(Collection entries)
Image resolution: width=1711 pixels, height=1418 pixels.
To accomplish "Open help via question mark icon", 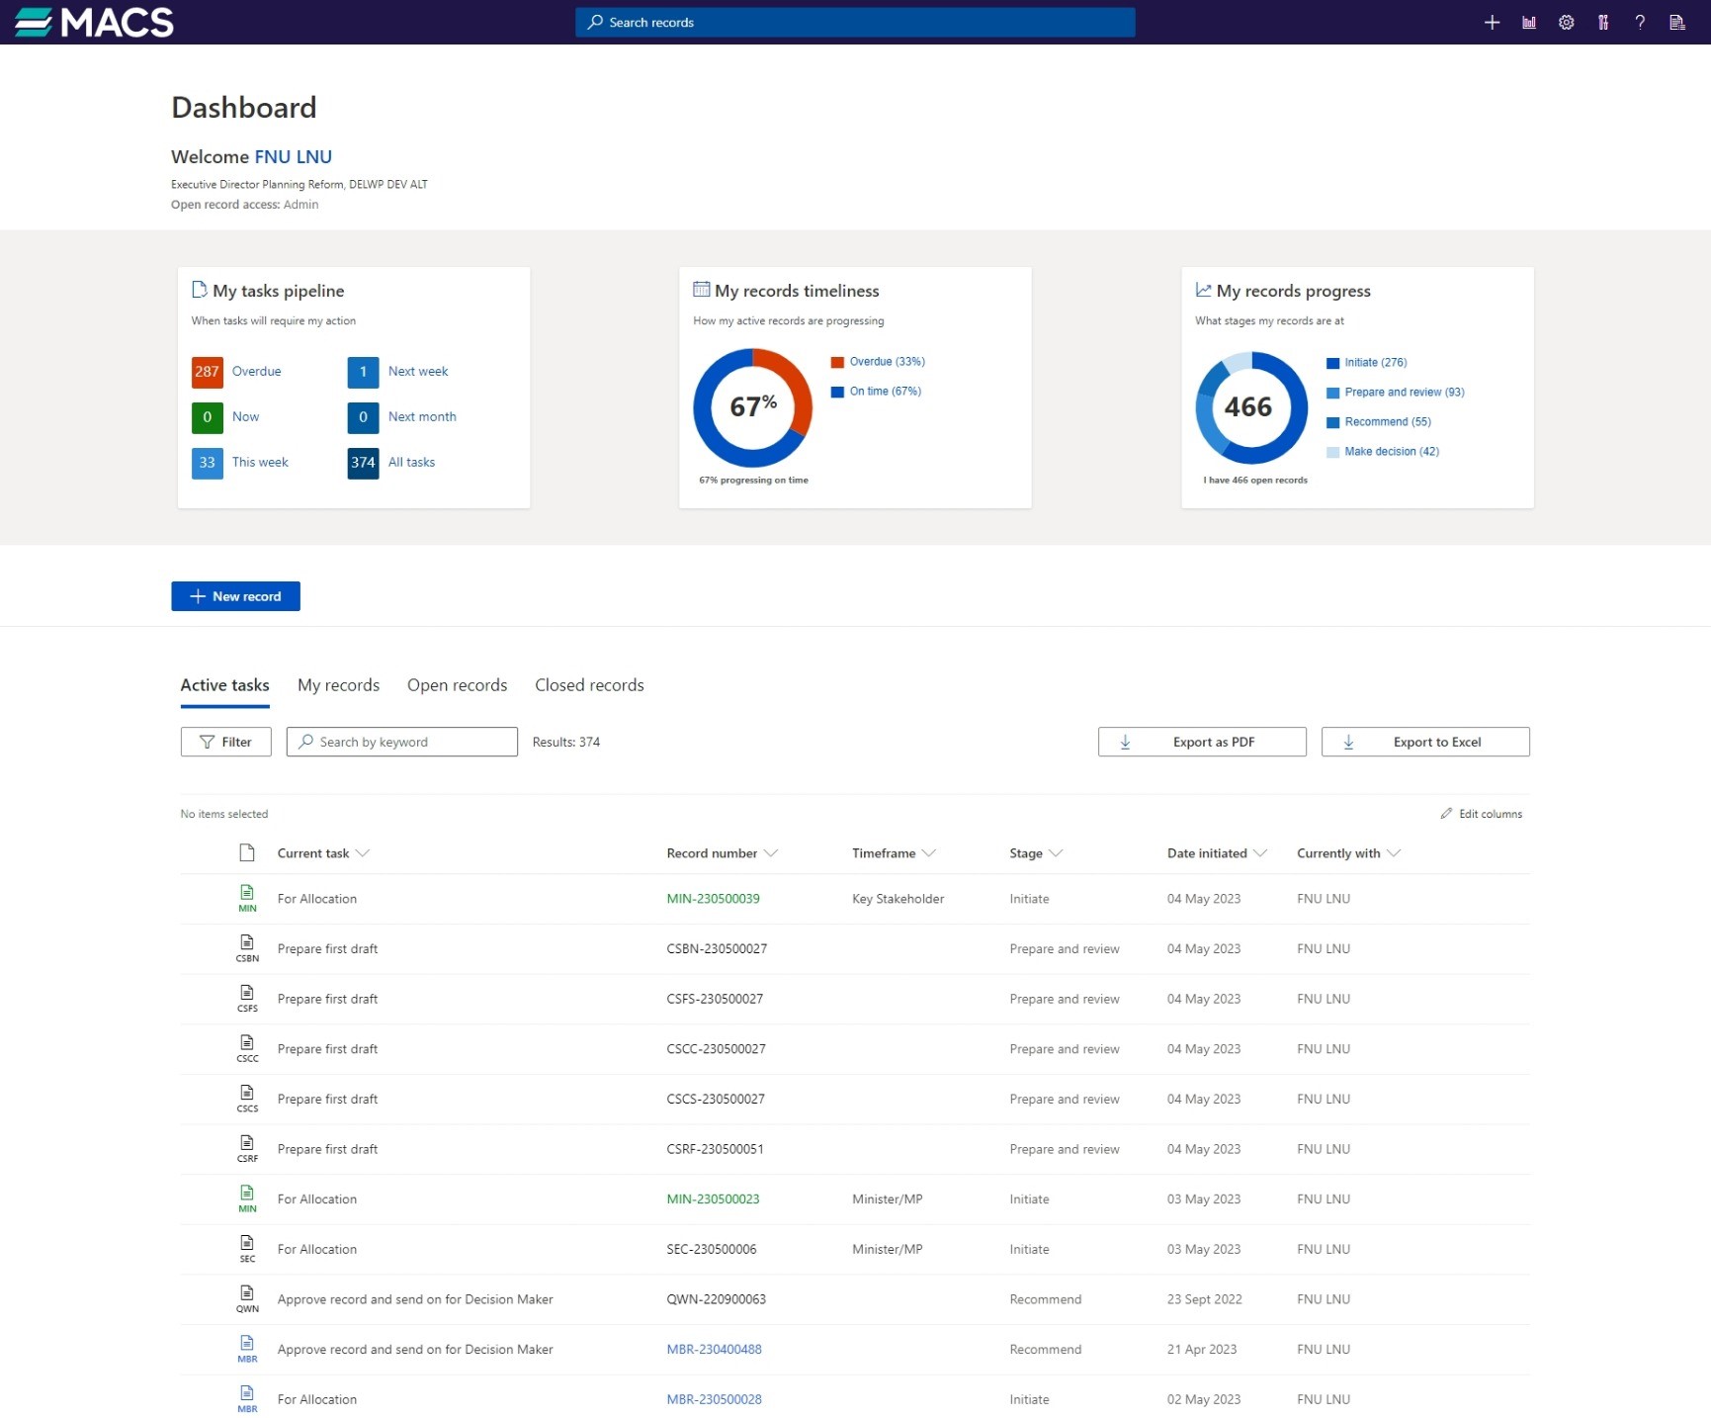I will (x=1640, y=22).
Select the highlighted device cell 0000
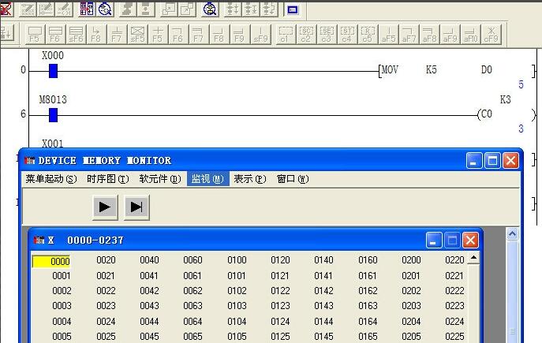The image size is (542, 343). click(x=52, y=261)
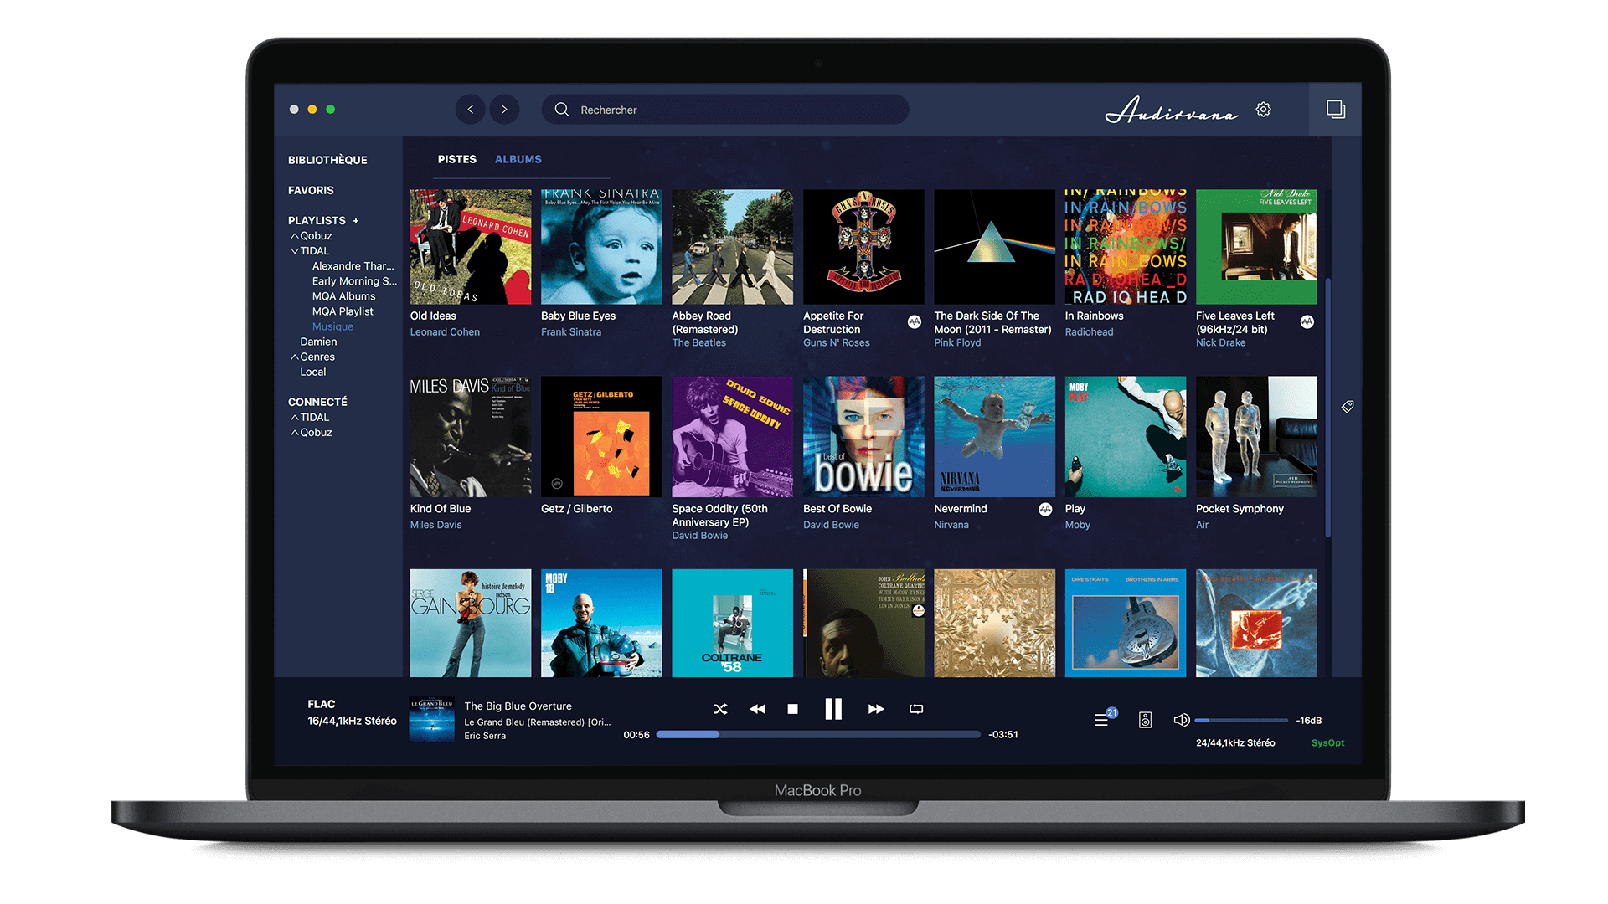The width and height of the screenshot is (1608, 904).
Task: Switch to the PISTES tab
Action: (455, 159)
---
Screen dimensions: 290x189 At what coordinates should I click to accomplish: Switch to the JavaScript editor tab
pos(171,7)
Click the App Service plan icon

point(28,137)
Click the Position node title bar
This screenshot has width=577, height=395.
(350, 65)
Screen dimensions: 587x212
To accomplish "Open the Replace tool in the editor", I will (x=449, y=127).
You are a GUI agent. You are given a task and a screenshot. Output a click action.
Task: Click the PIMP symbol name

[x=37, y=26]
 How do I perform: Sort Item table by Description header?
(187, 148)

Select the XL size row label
---
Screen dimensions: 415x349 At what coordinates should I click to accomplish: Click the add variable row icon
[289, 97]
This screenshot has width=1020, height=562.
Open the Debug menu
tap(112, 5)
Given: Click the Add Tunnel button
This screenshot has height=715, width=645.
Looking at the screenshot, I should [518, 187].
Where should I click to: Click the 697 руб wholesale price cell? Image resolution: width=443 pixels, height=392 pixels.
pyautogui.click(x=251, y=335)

Assigned task
In the entries above, restate word for word the lines between the one holding "Click the Position node title bar" and the one holding "Select the XL size row label", inclusive, and nothing besides.

Your response
Click the Position node title bar
This screenshot has width=577, height=395.
(350, 65)
Screen dimensions: 587x212
To accomplish "Open the Replace tool in the editor", I will (x=449, y=127).
You are a GUI agent. You are given a task and a screenshot. Output a click action.
Task: Click the PIMP symbol name

[x=37, y=26]
 How do I perform: Sort Item table by Description header?
(187, 148)

Select the XL size row label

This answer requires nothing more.